## Text shown

⟨

Updated: 22-11-2024 - 12:00PM 6 6 CLOSED
Jun 20, 2016
A leading local bank says the challenges facing the local economy are not severe enough to classify this country as being in a crisis.
Nigel Baptiste, managing director, Republic Bank Limited (RBL), said while the dynamics in the energy sector were not as buoyant as they were more than a year ago, the economic environment remains stable. He explained that the Treasury was still earning revenue from oil and gas and growth in the manufacturing sector through exports was generating much needed foreign exchange.
In addition, he said, expansion of the services sector was providing Government with a lot more wiggle room. However, the attitude of T&T’s workforce needs to improve to ensure greater productivity and citizens should have no illusions about the length of time required to achieve economic diversification.
“Diversification cannot be rushed and diversification is never going to increase the share of the non-energy sector by more than four or five percentage points, so what we need to focus more on is productivity in our existing non-energy sector. We will get considerably more percentage points from that,” Baptiste said.
“I am really just talking about the existing operations of companies, looking to see how we can improve the efficiency of these operations, either through the use of technology or getting more out of our existing workforce. Those would be two of the prime areas I would look at initially.”
“Cultural change means different things to different people, but I certainly think if we look inward first and see how we can enhance our existing operations, how we can get more out of the employees that we have working with us right now—whether it is a cultural change, whether it is that we create an environment that enables them to do more with the resources which we are making available for them.”
Baptiste said foreign exchange challenges continued to affect individual and corporate customers and will be resolved anytime soon, although the situation has improved somewhat.

⟩

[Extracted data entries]
⟨

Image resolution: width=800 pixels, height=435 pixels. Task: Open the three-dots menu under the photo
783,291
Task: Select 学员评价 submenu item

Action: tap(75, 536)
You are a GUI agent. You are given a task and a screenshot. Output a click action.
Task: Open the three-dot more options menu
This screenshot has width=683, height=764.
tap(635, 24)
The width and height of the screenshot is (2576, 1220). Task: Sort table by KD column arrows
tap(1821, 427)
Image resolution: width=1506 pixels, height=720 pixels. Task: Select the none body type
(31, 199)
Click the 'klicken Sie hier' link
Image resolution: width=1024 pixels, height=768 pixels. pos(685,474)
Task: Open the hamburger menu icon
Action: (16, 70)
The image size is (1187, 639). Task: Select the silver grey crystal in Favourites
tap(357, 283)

⟩

## Required work
[a] Summarize the article on the local economy in two sentences.
[b] Carry on the article about the local economy from its last sentence.
The records have no connection to the text.

## Answers per task
[a] Nigel Baptiste, managing director of Republic Bank Limited, says the local economy is not in crisis and remains stable, because oil and gas still bring in revenue, manufacturing exports earn foreign exchange, and a growing services sector gives Government more room. He adds that diversification cannot be rushed and will add only a few percentage points, so the focus should be on making existing non-energy businesses more productive through technology and a better-performing workforce.

[b]
He said while customers are not getting all the foreign currency they wanted now, they are accessing more than was available to them previously and the tweaked system affords greater regularity as well as an ability to predict what is going to happen.
This allows businesses to rationalise their operations in accordance with what their expectations are.
“The greatest challenge to any business is uncertainty and the lack of information. Once you can improve that level of knowledge, people are then able to plan better; people are than able to organise their business better.
“So what we have now, we more or less know every two weeks this amount of US dollars will come in. Before, I wasn’t sure if it would come in…when it would come in.
“I wasn’t sure what to tell my suppliers, what to tell myself, what to tell my employees. Now I could tell them okay fine, in two weeks time I might get something,” Baptiste said.
“It wouldn’t be the US$100,000 which is what I wanted, but I know that I might get something, so that ability to reduce the uncertainty is what is going to help and what has been helping, I think, so far in the foreign exchange market and to the extent that we could reduce some of that uncertainty in the wider economy would also help.”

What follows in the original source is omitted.